Certificate-based authentication uses X.509 certificates and public-key cryptography. The server presents its certificate, the client verifies it against a trusted CA certificate, and optionally the client presents its own certificate (mutual TLS / mTLS). This is the standard approach for internet-facing devices and cloud services. Tradeoffs: parsing and verifying certificates requires code space (~20-40 KB for X.509 parsing) and RAM (~5-10 KB for certificate chains). The asymmetric crypto is CPU-intensive. You need to manage certificates — provision a unique client certificate per device during manufacturing, bundle the server's CA certificate in firmware, and handle certificate rotation and expiration.

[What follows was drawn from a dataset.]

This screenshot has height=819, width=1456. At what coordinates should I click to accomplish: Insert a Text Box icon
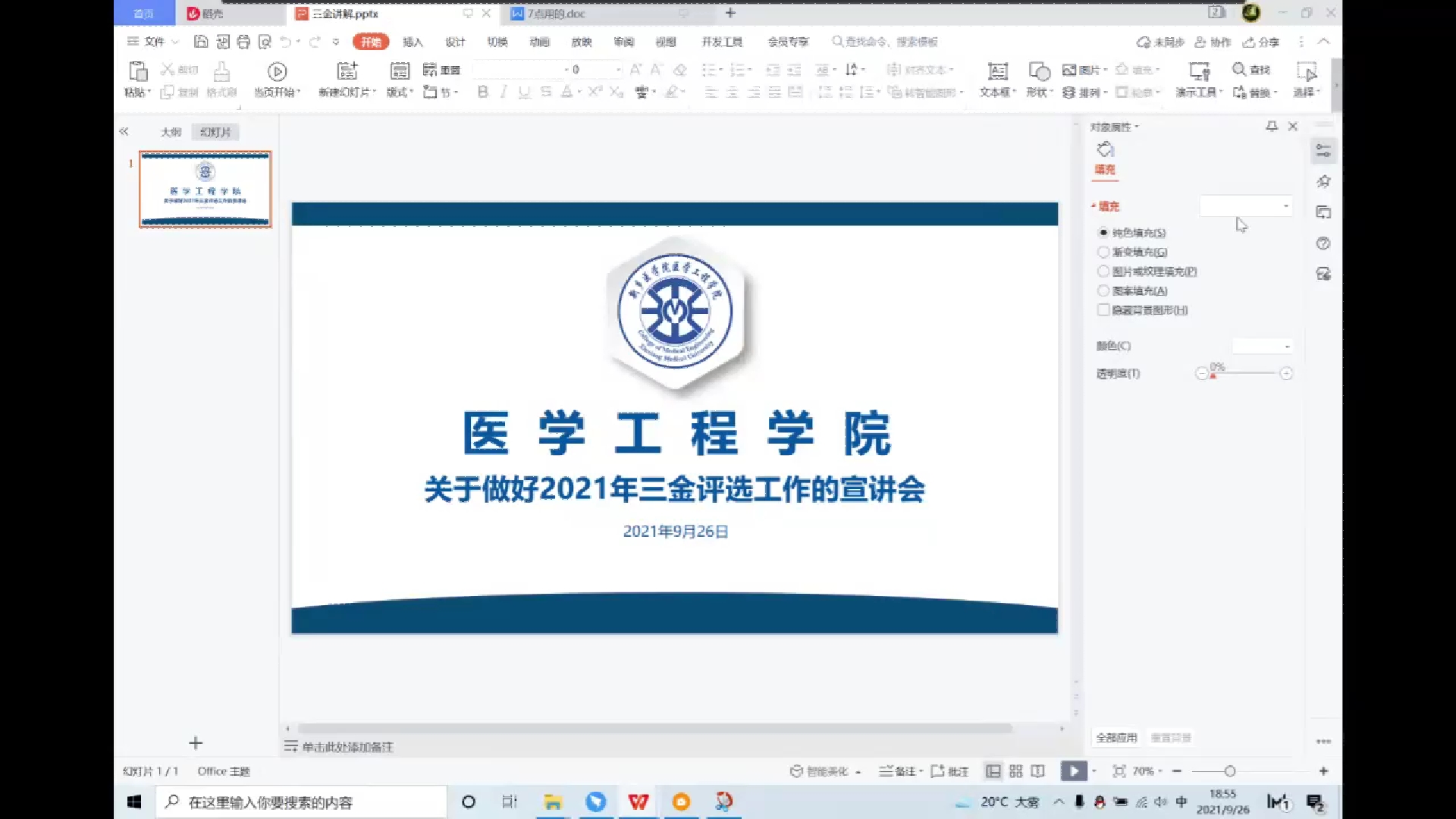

Pre-Shared Key (PSK) authentication uses a symmetric key shared between client and server during provisioning. The TLS handshake is dramatically simpler: no certificates to parse, no asymmetric crypto, no CA chain validation. A PSK handshake on a Cortex-M0 completes in milliseconds rather than seconds, uses 1-2 KB of RAM instead of 10+ KB, and requires minimal code. PSK is defined in RFC 4279 and supported by mbedTLS, wolfSSL, and BearSSL.
The tradeoffs: PSK has significant security and operational limitations. Each device must have a unique PSK provisioned during manufacturing — if a single key is shared across all devices, compromising one device compromises the entire fleet. PSK does not support server identity verification the way certificates do (you trust whoever knows the PSK). PSK does not provide forward secrecy unless combined with DHE (DHE-PSK cipher suites). And PSK key rotation requires touching every device. For small fleets with controlled provisioning (factory equipment, lab instruments), PSK is practical and efficient. For large-scale IoT deployments (thousands of consumer devices connecting to a cloud service), certificate-based mTLS with ECDSA is the industry standard — the upfront complexity pays off in scalable identity management, integration with cloud IoT platforms (AWS IoT, Azure IoT Hub), and proper forward secrecy.